> Exercise input:
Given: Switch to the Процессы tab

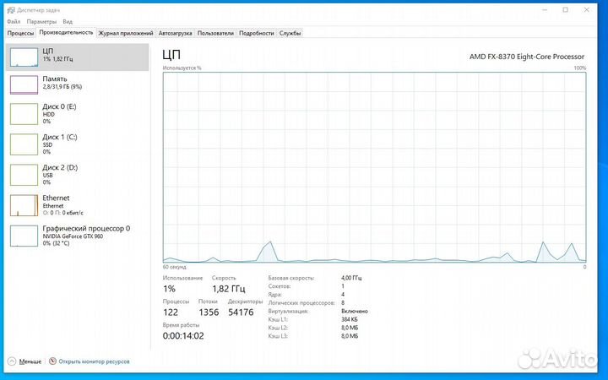Looking at the screenshot, I should coord(20,33).
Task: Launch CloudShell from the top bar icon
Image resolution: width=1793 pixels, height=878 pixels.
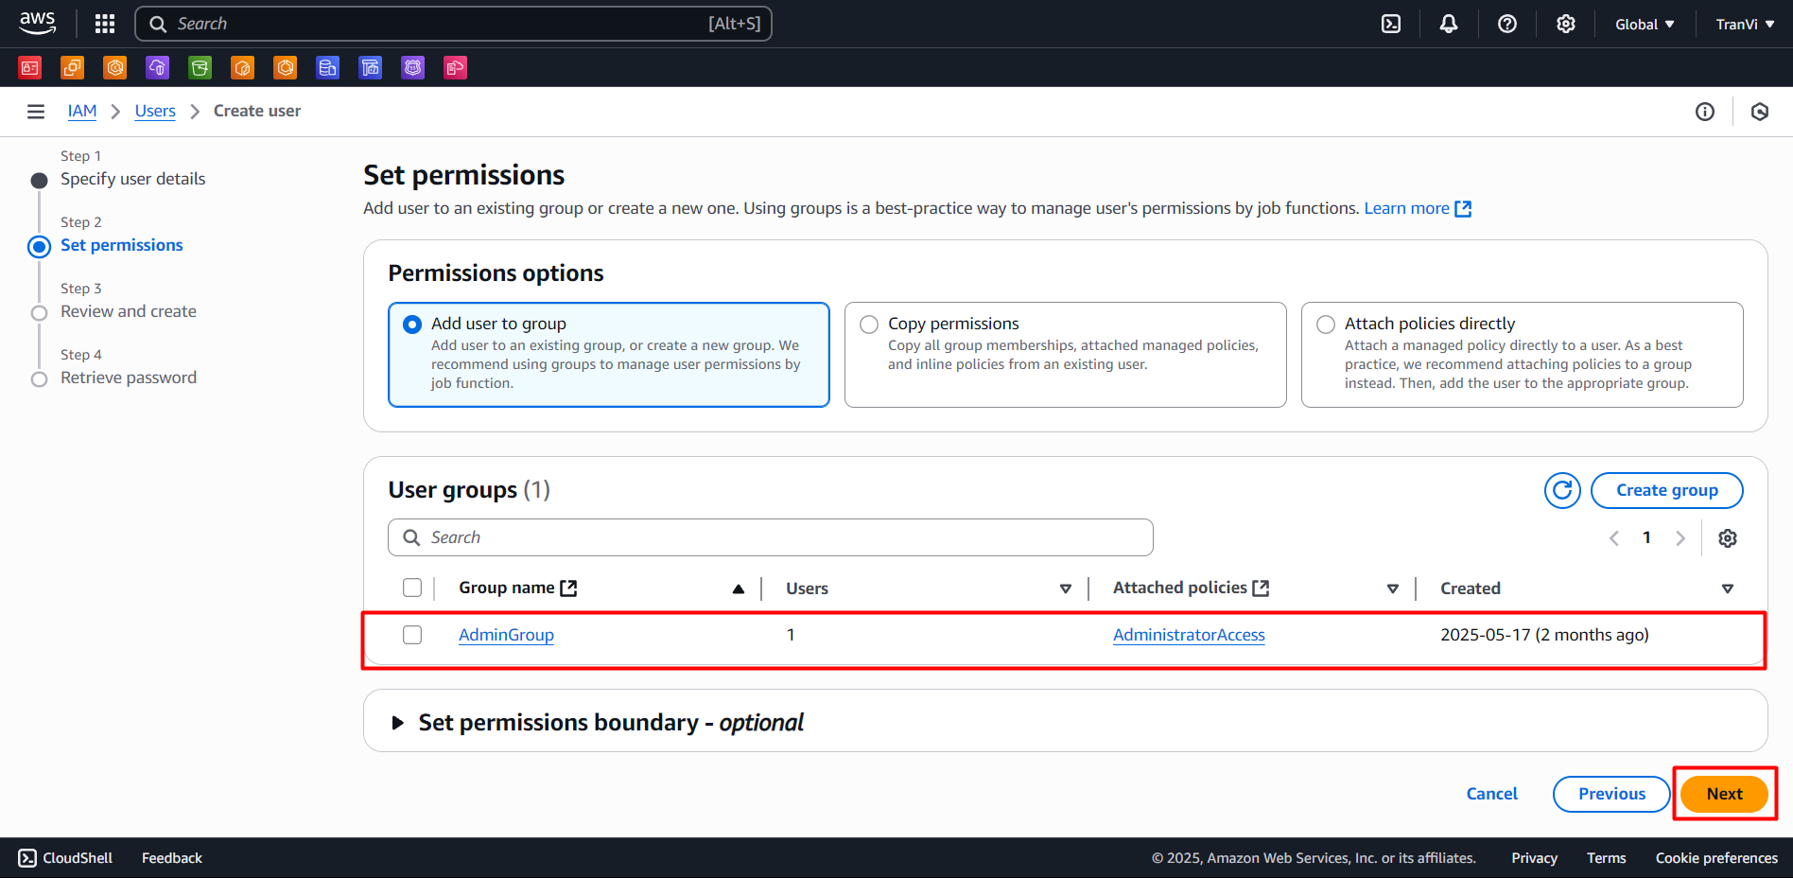Action: tap(1391, 24)
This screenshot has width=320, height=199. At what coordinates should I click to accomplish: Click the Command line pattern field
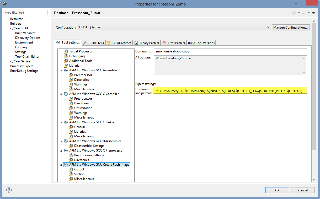(x=230, y=91)
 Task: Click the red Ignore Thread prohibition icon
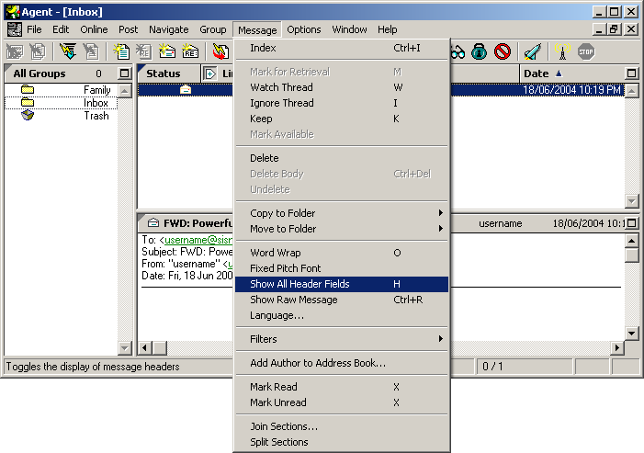(x=502, y=51)
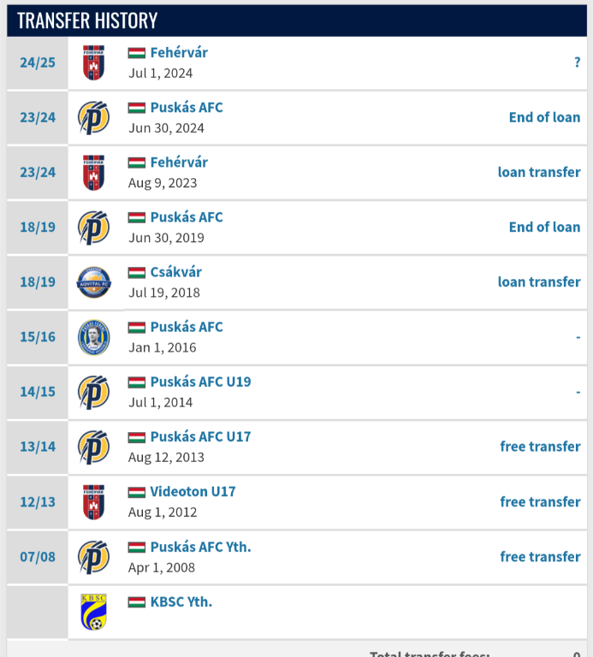The width and height of the screenshot is (593, 657).
Task: Click the Puskás AFC logo dated Jun 30, 2024
Action: pos(93,118)
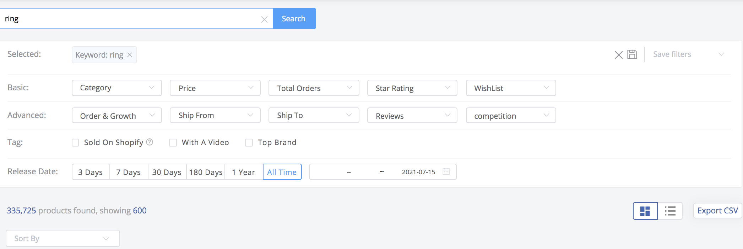
Task: Remove the 'Keyword: ring' filter tag
Action: 130,55
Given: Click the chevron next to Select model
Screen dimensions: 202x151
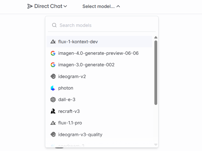Looking at the screenshot, I should pyautogui.click(x=118, y=6).
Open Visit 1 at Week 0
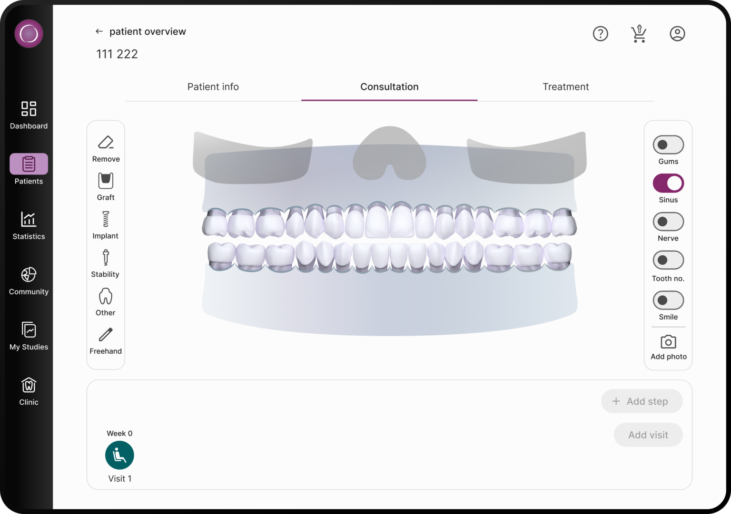The image size is (731, 514). pyautogui.click(x=119, y=455)
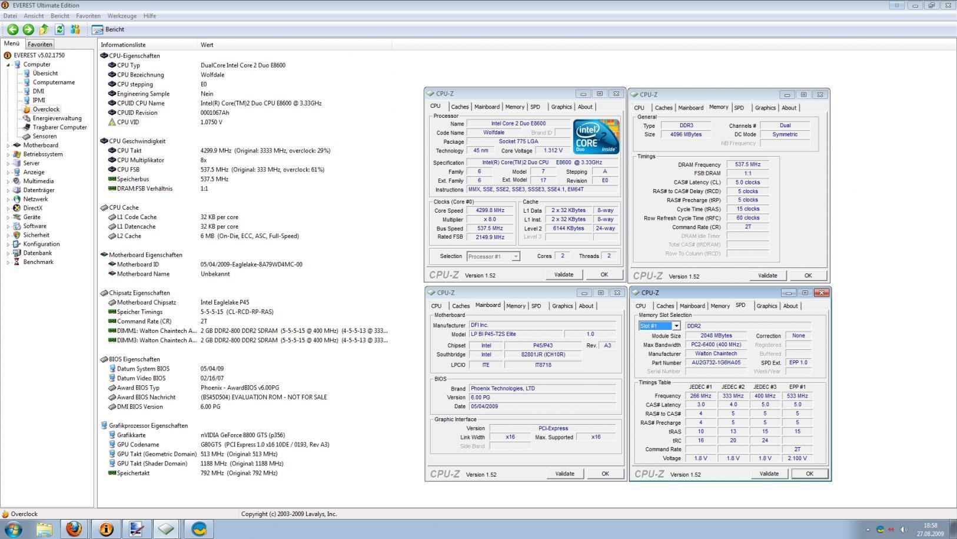Open the Bericht report from the toolbar
957x539 pixels.
108,29
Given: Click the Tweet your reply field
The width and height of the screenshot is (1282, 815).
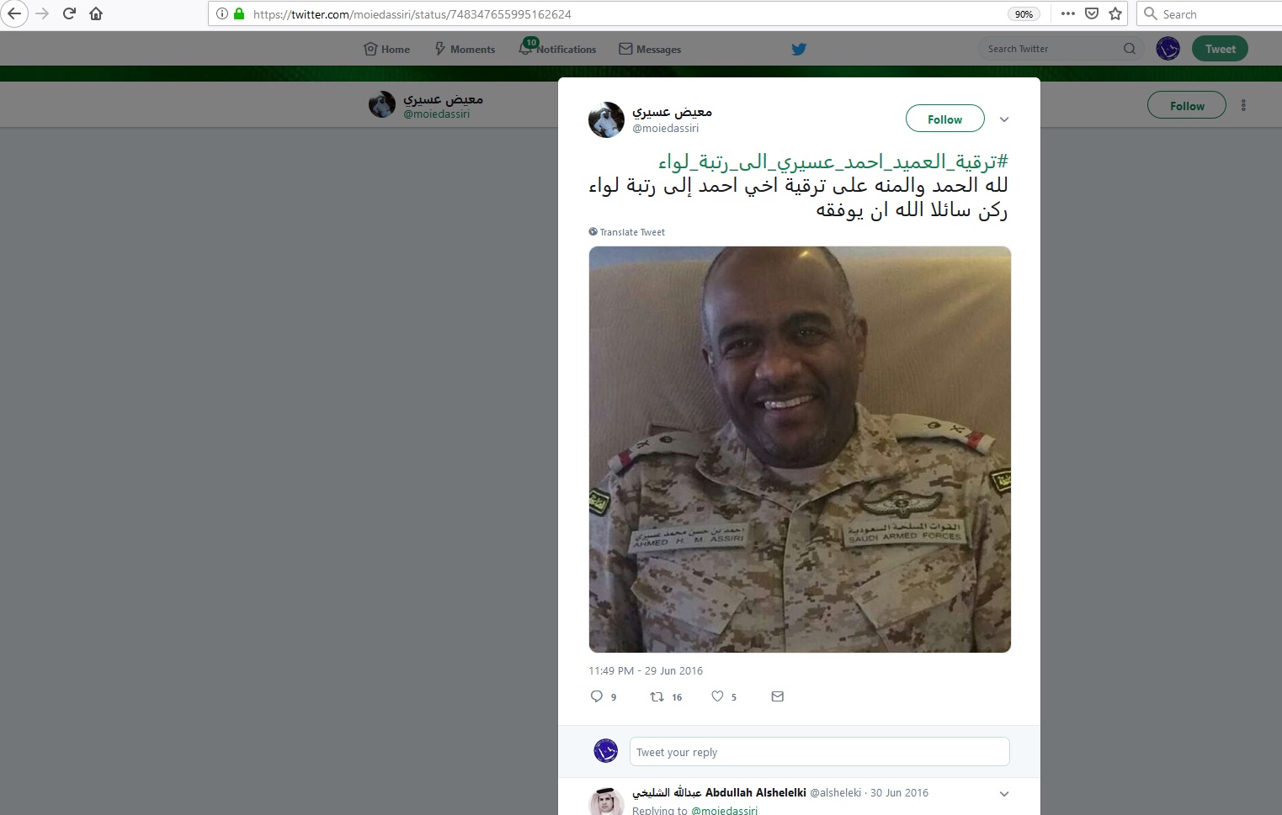Looking at the screenshot, I should [819, 752].
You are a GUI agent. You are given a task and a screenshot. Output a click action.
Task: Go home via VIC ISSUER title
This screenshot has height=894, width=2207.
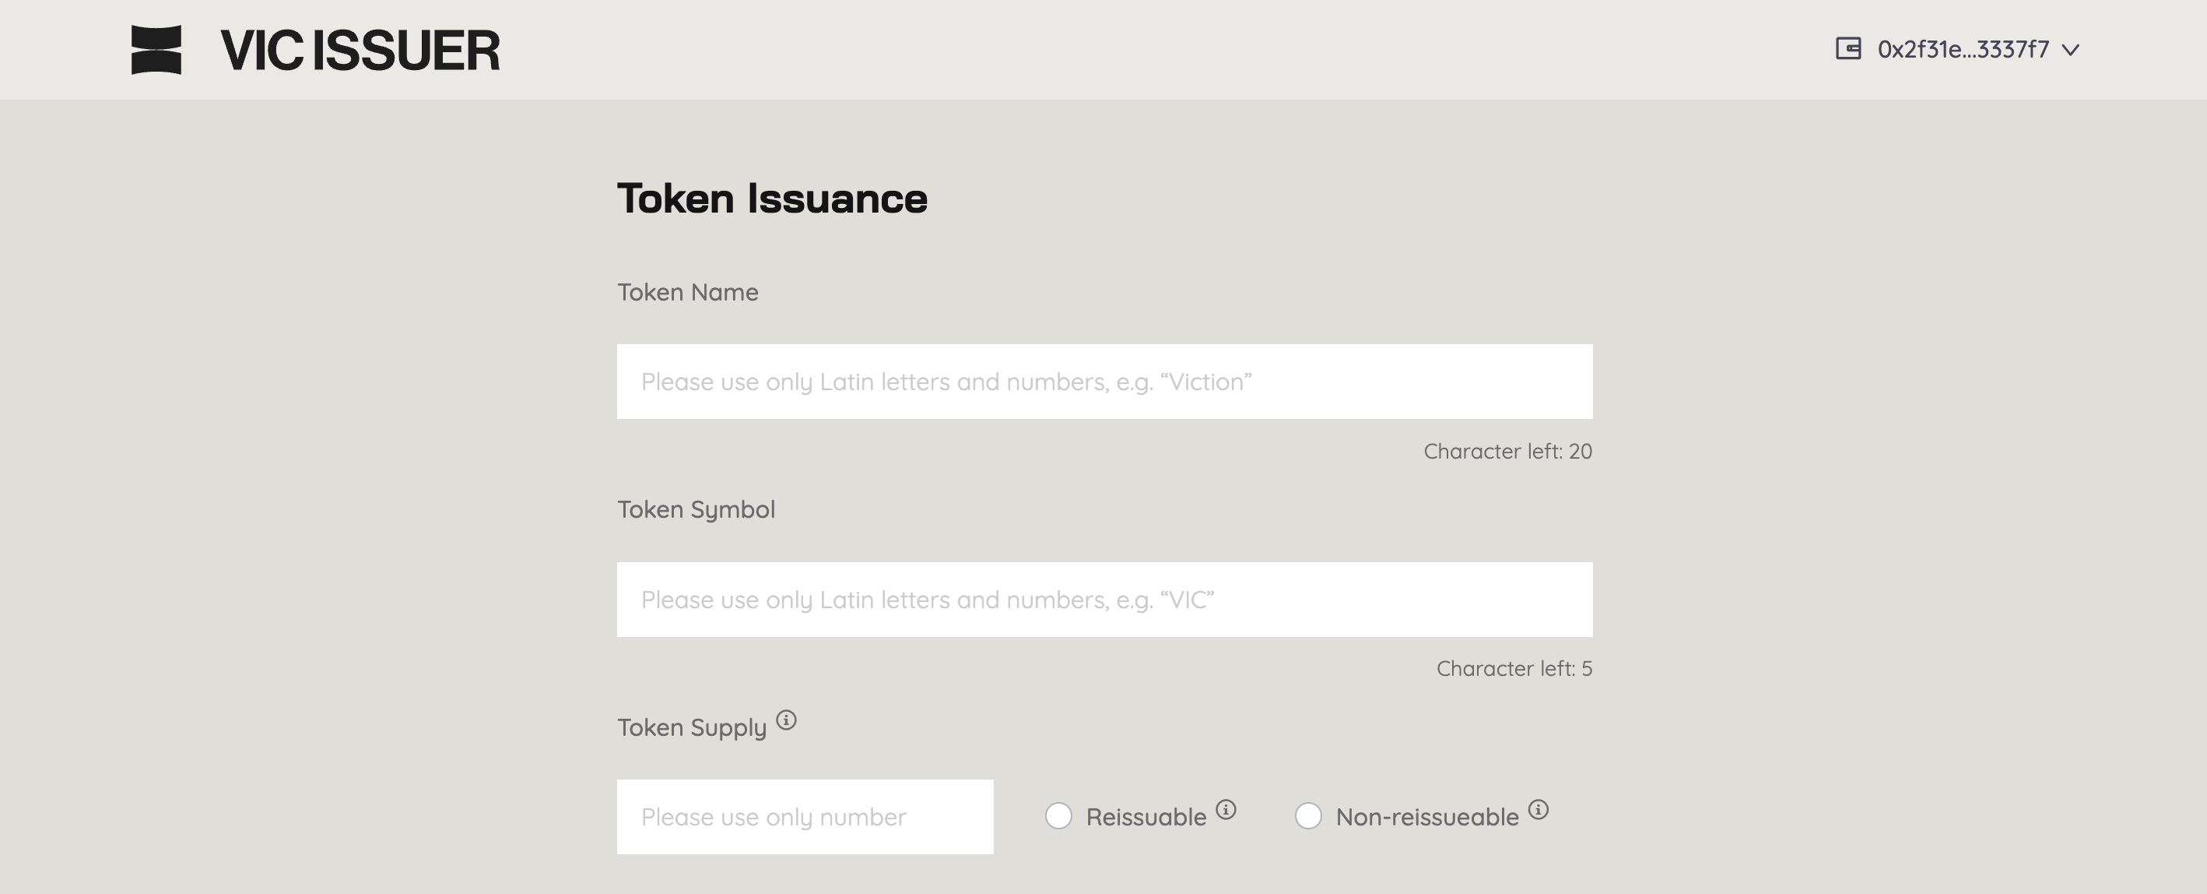(x=360, y=51)
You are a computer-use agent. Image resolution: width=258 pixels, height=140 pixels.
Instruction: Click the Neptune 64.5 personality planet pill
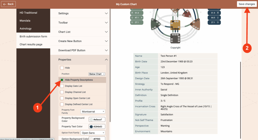214,18
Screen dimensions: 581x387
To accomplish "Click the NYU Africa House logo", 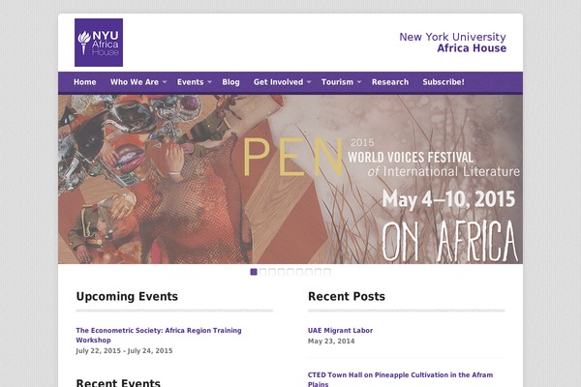I will coord(99,43).
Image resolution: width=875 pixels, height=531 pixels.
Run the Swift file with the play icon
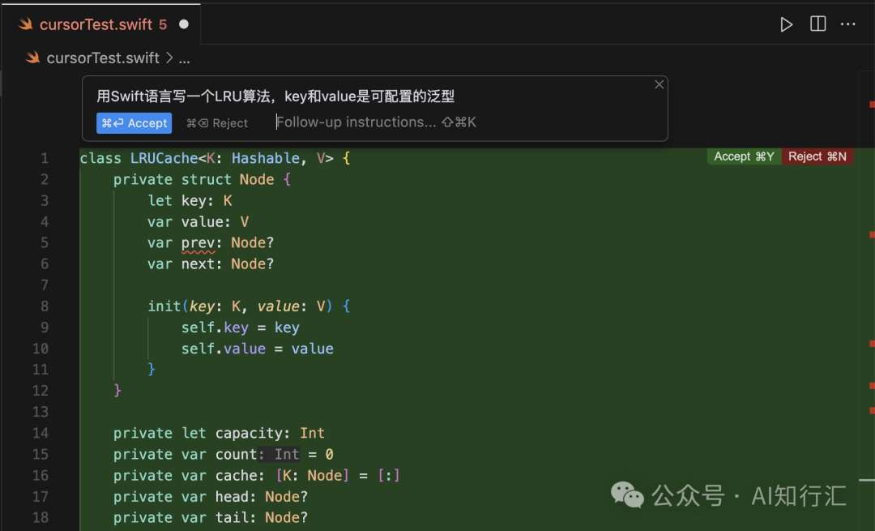coord(786,24)
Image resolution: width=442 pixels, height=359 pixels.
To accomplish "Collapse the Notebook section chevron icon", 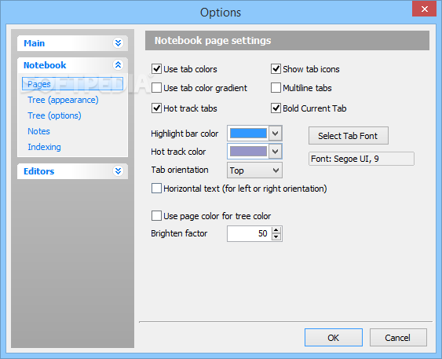I will pos(118,65).
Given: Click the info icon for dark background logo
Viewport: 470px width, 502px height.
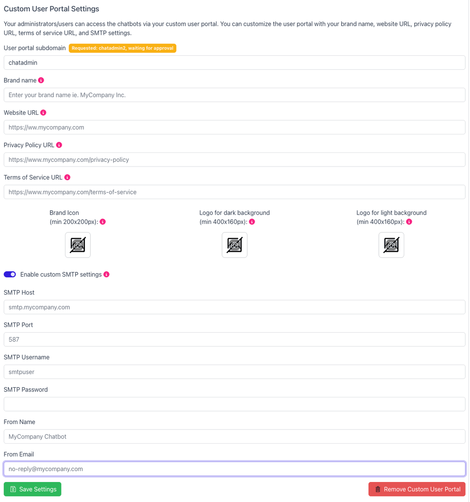Looking at the screenshot, I should click(x=252, y=221).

> Problem statement: Write out the data above again, starting at its first line and ending at the line containing "Action: 130,55". Include both of those lines and leave the pictures out.

> Solved problem:
Given: Switch to the Процессы tab

Looking at the screenshot, I should coord(20,33).
Task: Launch CloudShell from the top bar icon
Image resolution: width=1793 pixels, height=878 pixels.
Action: tap(1391, 24)
This screenshot has width=320, height=199. At what coordinates should I click to accomplish: Click the Command line pattern field
(x=230, y=91)
 Task: Click the red Ignore Thread prohibition icon
(x=502, y=51)
The width and height of the screenshot is (593, 657).
Task: Click the Puskás AFC logo dated Jun 30, 2024
Action: pos(93,118)
Task: Remove the 'Keyword: ring' filter tag
Action: 130,55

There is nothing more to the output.